As published by Sun Media (Jun. 21, 2011).
Paris to London on a Penny-farthing
By Jennifer Schleich
After a 500km bicycle ride called the Trail of Two Cities, from Paris to London on a penny-farthing, local Kincardine resident Glen Norcliffe has returned home.
Norcliffe is the Secretary for the International Veteran Cycle Association (IVCA) and Canada’s representative. There are approximately 25 other Canadian riders of penny-farthings involved in the association and each year the members converge for an annual three day meeting.
“I go to a different place every year and ride about a 1000km as part of the association,” said Norcliffe.

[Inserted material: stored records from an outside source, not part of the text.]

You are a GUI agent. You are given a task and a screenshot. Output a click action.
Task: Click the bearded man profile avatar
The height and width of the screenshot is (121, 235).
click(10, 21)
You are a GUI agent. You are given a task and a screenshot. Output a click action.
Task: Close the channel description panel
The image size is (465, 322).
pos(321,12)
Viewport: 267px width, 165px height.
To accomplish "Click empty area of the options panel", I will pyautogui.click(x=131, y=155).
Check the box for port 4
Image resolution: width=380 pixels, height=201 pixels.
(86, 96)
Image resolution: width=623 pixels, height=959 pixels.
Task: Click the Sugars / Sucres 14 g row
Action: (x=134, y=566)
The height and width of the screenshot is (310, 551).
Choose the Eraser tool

This year the IVCA meeting was held near Blois, France in a village called La Ferte Imbault. Norcliffe joined three Canadians and one Irish biker on a ride to the meeting from a Bicycle History Conference in Paris. The first day of the meet saw the members travel 100 miles between sunrise and sunset before a race on day two.
“I was brilliant during the race, I came in last,” joked Norcliffe. “Last year I participated in the World Championships in Denmark where I placed 2nd so I must be slowing down a bit,” he said.

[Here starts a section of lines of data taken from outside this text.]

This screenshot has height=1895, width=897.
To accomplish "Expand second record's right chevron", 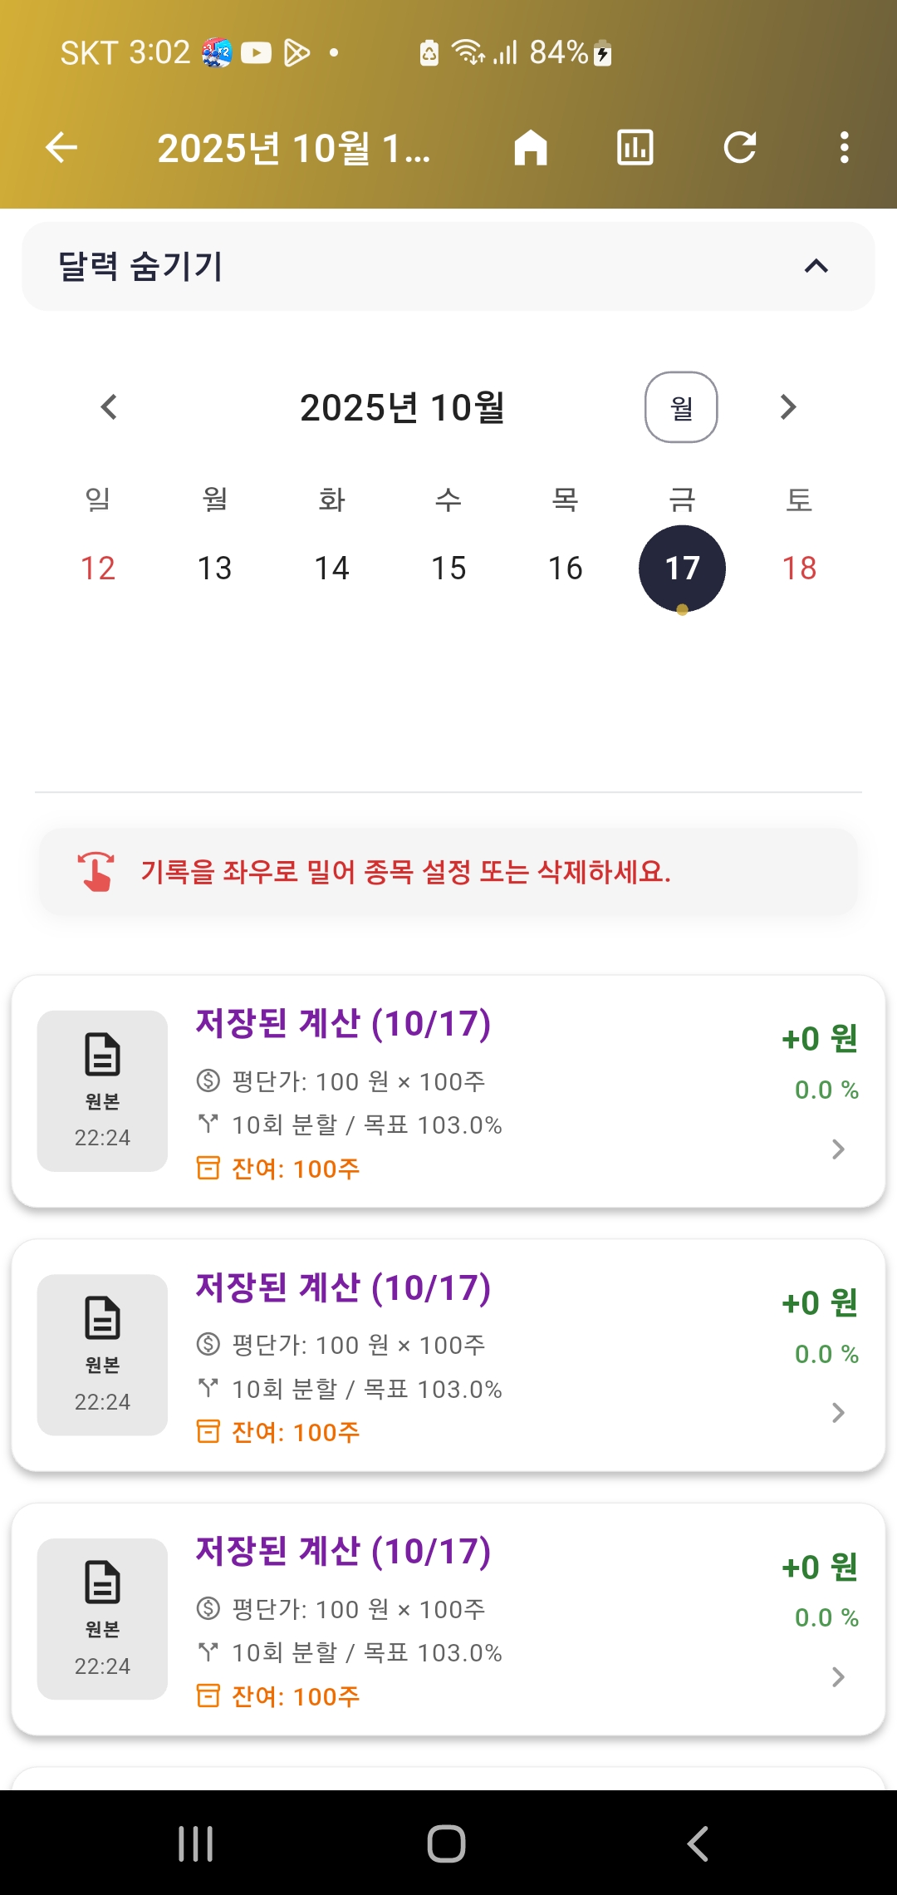I will [x=838, y=1413].
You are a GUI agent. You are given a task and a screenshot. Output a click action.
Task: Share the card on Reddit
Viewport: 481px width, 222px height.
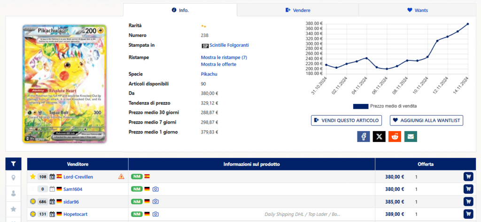[x=395, y=136]
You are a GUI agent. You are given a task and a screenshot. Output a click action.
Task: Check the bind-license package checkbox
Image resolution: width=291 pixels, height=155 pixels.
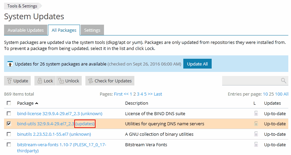click(9, 113)
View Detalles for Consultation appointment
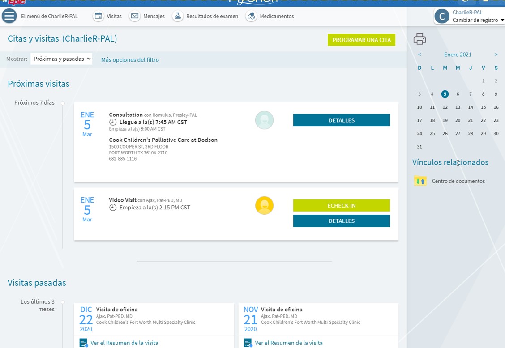Image resolution: width=505 pixels, height=348 pixels. pos(341,120)

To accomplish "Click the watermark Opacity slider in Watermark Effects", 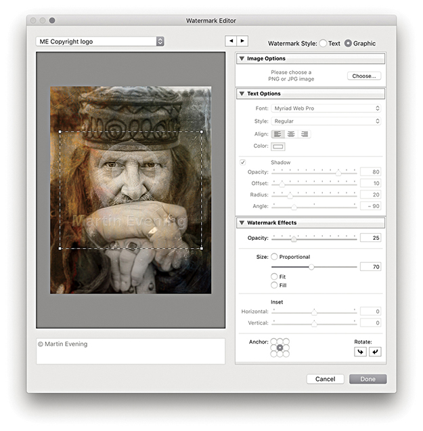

If he is slowing down a bit it certainly didn’t keep him from joining five or six other penny-farthing riders on a five day ride back to London in the Trail of Two Cities bicycle adventure after the meeting.
Taking off to Europe for a journey on his penny-farthing bicycle is an annual event for Norcliffe.

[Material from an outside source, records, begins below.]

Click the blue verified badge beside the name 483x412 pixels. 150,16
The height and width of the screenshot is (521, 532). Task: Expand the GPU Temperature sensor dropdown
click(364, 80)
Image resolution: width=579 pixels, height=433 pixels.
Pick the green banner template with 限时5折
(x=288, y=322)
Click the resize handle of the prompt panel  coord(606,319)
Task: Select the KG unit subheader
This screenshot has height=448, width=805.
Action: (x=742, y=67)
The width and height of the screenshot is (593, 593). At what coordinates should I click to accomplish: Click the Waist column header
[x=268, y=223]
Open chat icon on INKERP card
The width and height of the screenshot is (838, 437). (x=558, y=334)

“Next year the IVCA meeting is in Belgium so I think my wife will be joining me, as she loves chocolate,” he said. Norcliffe’s wife, Mary, who owns an interesting bike of her own called a 1993 Crypto Bantam, also knows how to ride penny-farthings.
Norcliffe started riding the bicycles 20 years ago after he broke his leg during a skiing accident.
“My doctor said I could swim or ride my bike. I went for the penny-farthing because they are interesting,” he said, adding, “You can see for miles when you’re on one, you can see over all the hedges in Ireland.”
He wouldn’t say how many penny-farthings he owns, as he was worried his wife would find out. However, he bought one of them here in Kincardine from a man who was moving away.
As for learning to ride one of the antique bicycles, it’s not that hard according to Norcliffe.
“You can either do it or you fall off and break your ankle, ” he said. There is a little step by the back wheel which you use to boost yourself onto the bike.
“It’s all about balance,” Norcliffe added.
In the recent past he has biked from Northern England to Denmark, up the Rhine Valley to Switzerland and from Kincardine to Indiana.
He also meets up with his fellow Canadian riders annually in September for a shoreline ride. In the past few years he has hosted a ride from Kincardine to Point Clark or Kincardine to Inverhuron, however this year he will be heading off to Turkey Point for a ride along Lake Erie.